Placed prominently in the bustling spectacle, an effortlessly cool figure, playing a harmonica and sporting dark sunglasses, references the Afro-American Jazz musicians, such as Miles Davis, Charlie Parker and Dizzy Gillespie, that Basquiat venerated in earlier works. Juxtaposed with a half-formed representation of Batman directly behind, this graphic placement emphasizes the superhuman regard Basquiat held for black musicians. Contemporary Afro-American music also formed a profound source of inspiration for Basquiat, having been part of the dynamic coalescence between the street art and hip-hop scenes in Manhattan’s Lower East Side. Pulsating beats and scattered lyrics animate the surface with raw creative energy, demonstrating that despite international art world fame at this point, Basquiat’s art retained a devotion to New York’s streets and their rich cultural history. Styled with black shades, the charismatic musician could be a jazz legend, a young rapper, or simply a wandering busker. 

Having briefly been homeless in his youth, Basquiat’s obsession with hobo graffiti symbols manifests in the centrally demarcated circle. A set of half legible brown marks recall those set out in Henry Dreyfuss’ Symbol Sourcebook, which Basquiat referenced profusely from 1986 onwards.
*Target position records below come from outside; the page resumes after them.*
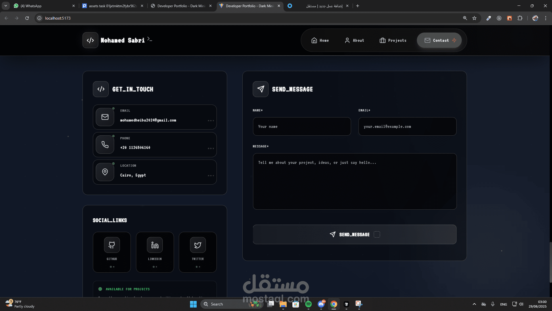Navigate to the About nav item

coord(354,40)
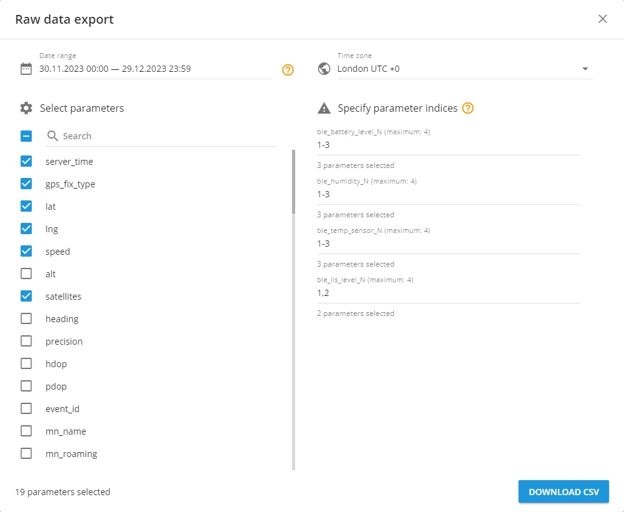Uncheck the server_time parameter
Screen dimensions: 624x512
(x=26, y=161)
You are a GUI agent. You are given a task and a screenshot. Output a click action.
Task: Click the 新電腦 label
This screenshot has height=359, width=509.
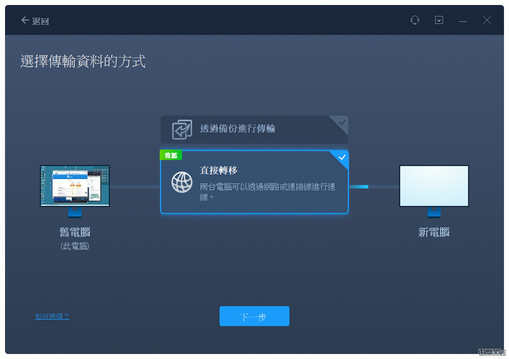click(x=434, y=232)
Supported by a composition in which the construction and effacement of elements read like traces of ad-hoc vandalism, the scattered texts also hark back to the SAMO graffiti tag that he used as a teenager.  Here Basquiat has developed these forms into a complex and powerful visual schemata, as he noted: “I cross out words so you will want to see them more; the fact that they are obscured makes you want to read them.” (the artist cited in Robert Farris Thompson, "Royalty, Heroism, and the Streets: The Art of Jean-Michel Basquiat," Graham Lock and David Murray, eds., The Hearing Eye: Jazz & Blues Influences in African American Visual Culture, Oxford, 2008, p. 262) The seemingly nonsensical words in the present work typify the linguistic challenge Basquiat often presented to his viewers.

Structurally, Untitled shows Basquiat at his most investigative; elaborately balancing textures, color blocking, and intensities of mark-making in a multifarious approach that he compared to his close friend and collaborator Andy Warhol, who tragically died the year this work was painted: “Andy collages photos, I collage my own hand.” (Ibid., p. 266)  Emblematic of his unbridled ambition, Basquiat seized a myriad of abstract influences with confidence. The interplay between the striking yellow, orange, and teal blocks of color give the work structural weight that evokes Clyfford Still, whilst a vigorous sense of movement within this structure speaks to Willem de Kooning.  Delicate smudges and a persistently erratic graphic technique across the clean white surface both recall Cy Twombly’s Blackboard and Bolsena paintings. As Basquiat's work was at heart autobiographical, this engagement with previous art masters of Abstract and Pop fame is consequential when contemplating Untitled of 1987, a year when Basquiat was in the midst of his own international art world fame and recognition.